Biochemical regulation of non-rapid-eye-movement sleep.

The concept, that sleep regulatory substances (sleep factors) exist, stems from classical endocrinology and is supported by positive transfer experiments in which tissue fluids obtained from sleepy or sleeping animals elicited sleep when injected into recipient animals. The transfer experiments concluded with the identification of four sleep factors: delta sleep-inducing peptide (DSIP), uridine, oxidized glutathione, and a muramyl peptide. A physiological sleep regulatory role, however, has not been determined for these substances. In contrast, transfer experiments did not play a part in the development of the strong experimental evidence that implicated the currently known sleep factors in sleep regulation.

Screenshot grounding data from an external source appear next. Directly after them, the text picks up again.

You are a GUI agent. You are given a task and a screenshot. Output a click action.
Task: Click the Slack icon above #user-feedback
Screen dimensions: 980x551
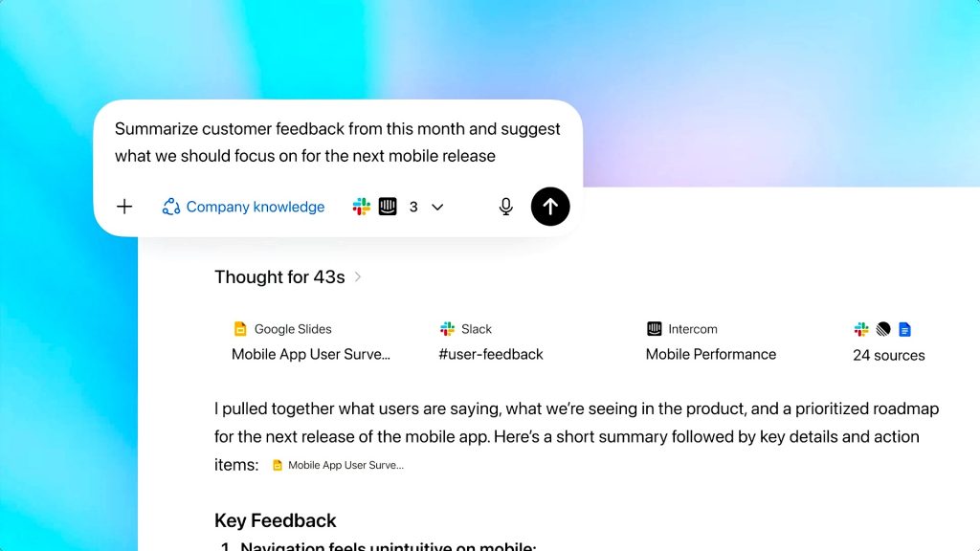click(448, 329)
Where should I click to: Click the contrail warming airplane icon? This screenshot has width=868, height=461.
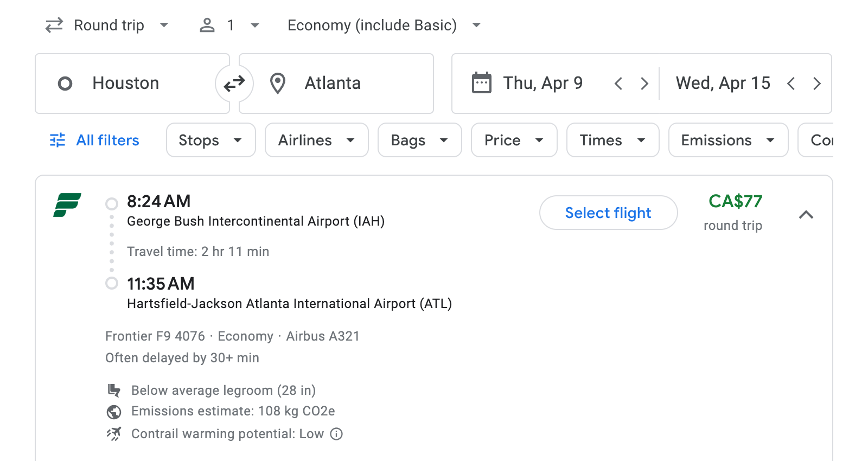click(x=114, y=433)
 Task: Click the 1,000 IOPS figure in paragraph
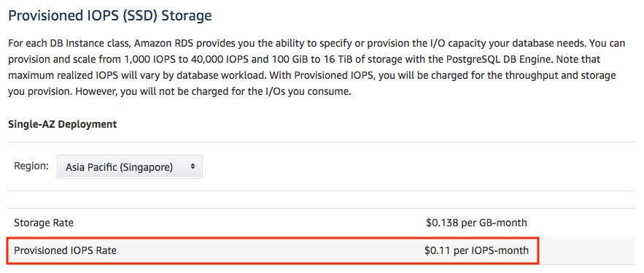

These substances include adenosine, prostaglandin D2 (PGD2), growth hormone-releasing hormone (GHRH), interleukin-1 (IL1) and tumor necrosis factor (TNF). They promote non-REMS in various species, inhibition of their action or endogenous production results in loss of spontaneous sleep, and their synthesis and/or release display variations correlating with sleep-wake activity. Although the source of these substances vary they all enhance sleep by acting in the basal forebrain/anterior hypothalamus--preoptic region. It is also characteristic of these substances that they interact in multiple ways often resulting in mutual stimulation or potentiation of each other. Finally, there is a third group of substances whose significance in sleep regulation is less clear but for which there are two or more lines of evidence suggesting that they may have a role in modulating non-REM sleep (NREMS). This group includes oleamide, cortistatin, cholecystokinin (CCK), insulin, and nitric oxide (NO). More sleep regulatory substances are likely to be discovered in the future although it is a long and difficult process requiring multiple laboratories to generate sufficient convincing data to implicate any one of them in sleep regulation.